Why do we need alternatives? Shouldn’t this always be equal to supports setminus antecedents?

Can we add some citations justifying “degree of responsibility”?

“The reader might have the impression that the numbers are relatively low: …” Could we suggest a more intuitive description of what these probabilities are? If they shouldn’t be interpreted as any conceptually meaningful probabilities, then we should emphasize that explicitly or consider removing.

“Counterfactual - necessity world” figure (and all following similar plots) requests:

  1. The overlapping histogram plots is a bit difficult to interpret. Something about the way colors blend together is hard to read. Could you change this to multiple subplots with shared axes or change the color overlap somehow?

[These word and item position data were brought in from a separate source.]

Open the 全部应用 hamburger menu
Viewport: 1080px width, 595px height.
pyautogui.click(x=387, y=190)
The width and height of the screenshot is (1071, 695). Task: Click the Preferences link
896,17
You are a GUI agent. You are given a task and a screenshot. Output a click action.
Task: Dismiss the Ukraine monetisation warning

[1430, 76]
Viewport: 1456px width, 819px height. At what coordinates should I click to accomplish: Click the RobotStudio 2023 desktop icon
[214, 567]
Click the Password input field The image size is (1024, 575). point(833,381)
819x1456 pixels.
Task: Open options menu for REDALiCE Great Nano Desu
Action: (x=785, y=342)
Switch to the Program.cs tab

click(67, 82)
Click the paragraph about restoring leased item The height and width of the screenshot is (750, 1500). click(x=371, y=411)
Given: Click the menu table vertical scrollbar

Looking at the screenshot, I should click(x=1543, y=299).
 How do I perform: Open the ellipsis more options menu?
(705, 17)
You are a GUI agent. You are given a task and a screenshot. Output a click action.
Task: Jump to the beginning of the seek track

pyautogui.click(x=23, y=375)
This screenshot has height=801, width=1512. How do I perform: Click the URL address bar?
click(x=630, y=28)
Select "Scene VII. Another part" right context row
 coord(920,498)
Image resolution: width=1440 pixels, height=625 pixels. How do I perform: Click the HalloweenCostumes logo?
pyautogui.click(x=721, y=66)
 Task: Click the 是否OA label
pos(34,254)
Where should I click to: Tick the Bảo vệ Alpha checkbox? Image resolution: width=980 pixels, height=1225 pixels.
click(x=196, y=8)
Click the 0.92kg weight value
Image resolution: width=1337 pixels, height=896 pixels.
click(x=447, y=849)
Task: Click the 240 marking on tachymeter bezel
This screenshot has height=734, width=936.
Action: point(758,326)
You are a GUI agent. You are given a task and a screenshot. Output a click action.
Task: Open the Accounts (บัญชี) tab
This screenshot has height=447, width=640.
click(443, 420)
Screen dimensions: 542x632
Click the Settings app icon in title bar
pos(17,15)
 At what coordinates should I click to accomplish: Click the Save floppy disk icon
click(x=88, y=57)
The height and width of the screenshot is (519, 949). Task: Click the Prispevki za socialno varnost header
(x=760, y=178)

“Filter for the relevant context” -> Something about conditioning on the context nodes. I don’t like the word “filter” here.

“Comparing how necessity interventions for the two antecedents affect the overshoot” I don’t know what this means. I think the terminology of “necessity world” and “sufficiency world” is a little confusing. Is there a way we could reuse the mathematical notation introduced earlier to denote which counterfactual world we’re considering at any given point in the narrative?

Heatmap suggestions/questions:

  1. We need a colorbar showing how the colors correspond to probability density.
  2. How should I interpret the vertical and horizontal lines? I think I get that “mean overshoot” is the point at the intersection, but I don’t know how to interpret “overshoot too high”. Is this saying that any configuration above and to the right of that intersection is too high?